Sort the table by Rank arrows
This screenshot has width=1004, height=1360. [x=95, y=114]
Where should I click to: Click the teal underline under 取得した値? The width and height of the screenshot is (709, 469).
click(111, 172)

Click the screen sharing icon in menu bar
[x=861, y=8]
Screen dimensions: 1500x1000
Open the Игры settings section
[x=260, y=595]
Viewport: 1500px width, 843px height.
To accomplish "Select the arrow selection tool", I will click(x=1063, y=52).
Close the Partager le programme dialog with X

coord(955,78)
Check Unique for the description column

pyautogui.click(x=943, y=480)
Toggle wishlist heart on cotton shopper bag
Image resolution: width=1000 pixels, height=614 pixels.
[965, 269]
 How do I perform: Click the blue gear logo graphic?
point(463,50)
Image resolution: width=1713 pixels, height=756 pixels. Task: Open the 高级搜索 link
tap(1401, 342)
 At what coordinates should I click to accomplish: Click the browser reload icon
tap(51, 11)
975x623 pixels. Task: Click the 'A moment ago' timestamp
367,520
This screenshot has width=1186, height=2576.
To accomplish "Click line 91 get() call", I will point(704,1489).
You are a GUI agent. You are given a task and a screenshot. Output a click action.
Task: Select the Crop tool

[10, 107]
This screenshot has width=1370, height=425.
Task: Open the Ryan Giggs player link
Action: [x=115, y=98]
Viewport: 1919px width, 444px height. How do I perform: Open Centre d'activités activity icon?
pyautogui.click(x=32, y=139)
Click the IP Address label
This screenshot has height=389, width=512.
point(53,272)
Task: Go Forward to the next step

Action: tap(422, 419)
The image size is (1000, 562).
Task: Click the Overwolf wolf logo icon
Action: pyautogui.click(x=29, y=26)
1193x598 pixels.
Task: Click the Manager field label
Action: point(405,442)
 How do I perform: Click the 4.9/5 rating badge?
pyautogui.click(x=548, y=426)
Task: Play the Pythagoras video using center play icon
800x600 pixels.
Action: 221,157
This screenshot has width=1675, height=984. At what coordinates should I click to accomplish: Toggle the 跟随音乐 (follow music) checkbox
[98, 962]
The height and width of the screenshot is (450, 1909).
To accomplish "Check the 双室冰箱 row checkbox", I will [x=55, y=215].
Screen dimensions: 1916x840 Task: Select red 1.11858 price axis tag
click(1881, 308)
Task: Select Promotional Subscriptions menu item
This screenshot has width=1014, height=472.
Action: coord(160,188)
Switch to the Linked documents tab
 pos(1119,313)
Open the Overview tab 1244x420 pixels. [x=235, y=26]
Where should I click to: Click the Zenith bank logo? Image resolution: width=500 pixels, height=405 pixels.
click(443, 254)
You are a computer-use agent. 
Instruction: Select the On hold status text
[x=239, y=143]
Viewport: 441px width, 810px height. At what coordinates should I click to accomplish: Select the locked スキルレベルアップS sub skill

Action item: Each of the records should be retyped exactly.

Result of the exercise:
Sort the table by Rank arrows
This screenshot has width=1004, height=1360. [x=95, y=114]
Where should I click to: Click the teal underline under 取得した値? The width and height of the screenshot is (709, 469).
click(111, 172)

Click the screen sharing icon in menu bar
[x=861, y=8]
Screen dimensions: 1500x1000
Open the Игры settings section
[x=260, y=595]
Viewport: 1500px width, 843px height.
To accomplish "Select the arrow selection tool", I will click(x=1063, y=52).
Close the Partager le programme dialog with X

coord(955,78)
Check Unique for the description column

pyautogui.click(x=943, y=480)
Toggle wishlist heart on cotton shopper bag
Image resolution: width=1000 pixels, height=614 pixels.
[965, 269]
 How do I perform: Click the blue gear logo graphic?
point(463,50)
Image resolution: width=1713 pixels, height=756 pixels. Task: Open the 高级搜索 link
tap(1401, 342)
 At what coordinates should I click to accomplish: Click the browser reload icon
tap(51, 11)
975x623 pixels. Task: Click the 'A moment ago' timestamp
367,520
This screenshot has width=1186, height=2576.
To accomplish "Click line 91 get() call", I will point(704,1489).
You are a GUI agent. You are given a task and a screenshot. Output a click action.
Task: Select the Crop tool

[10, 107]
This screenshot has width=1370, height=425.
Task: Open the Ryan Giggs player link
Action: [x=115, y=98]
Viewport: 1919px width, 444px height. How do I perform: Open Centre d'activités activity icon?
pyautogui.click(x=32, y=139)
Click the IP Address label
This screenshot has height=389, width=512.
point(53,272)
Task: Go Forward to the next step

Action: tap(422, 419)
The image size is (1000, 562).
Task: Click the Overwolf wolf logo icon
Action: pyautogui.click(x=29, y=26)
1193x598 pixels.
Task: Click the Manager field label
Action: point(405,442)
 How do I perform: Click the 4.9/5 rating badge?
pyautogui.click(x=548, y=426)
Task: Play the Pythagoras video using center play icon
800x600 pixels.
Action: 221,157
This screenshot has width=1675, height=984. At what coordinates should I click to accomplish: Toggle the 跟随音乐 (follow music) checkbox
[98, 962]
The height and width of the screenshot is (450, 1909).
To accomplish "Check the 双室冰箱 row checkbox", I will [x=55, y=215].
Screen dimensions: 1916x840 Task: Select red 1.11858 price axis tag
click(1881, 308)
Task: Select Promotional Subscriptions menu item
This screenshot has width=1014, height=472.
Action: coord(160,188)
Switch to the Linked documents tab
 pos(1119,313)
Open the Overview tab 1244x420 pixels. [x=235, y=26]
Where should I click to: Click the Zenith bank logo? Image resolution: width=500 pixels, height=405 pixels.
click(443, 254)
You are a computer-use agent. 
Instruction: Select the On hold status text
[x=239, y=143]
Viewport: 441px width, 810px height. At what coordinates should I click to accomplish: Select the locked スキルレベルアップS sub skill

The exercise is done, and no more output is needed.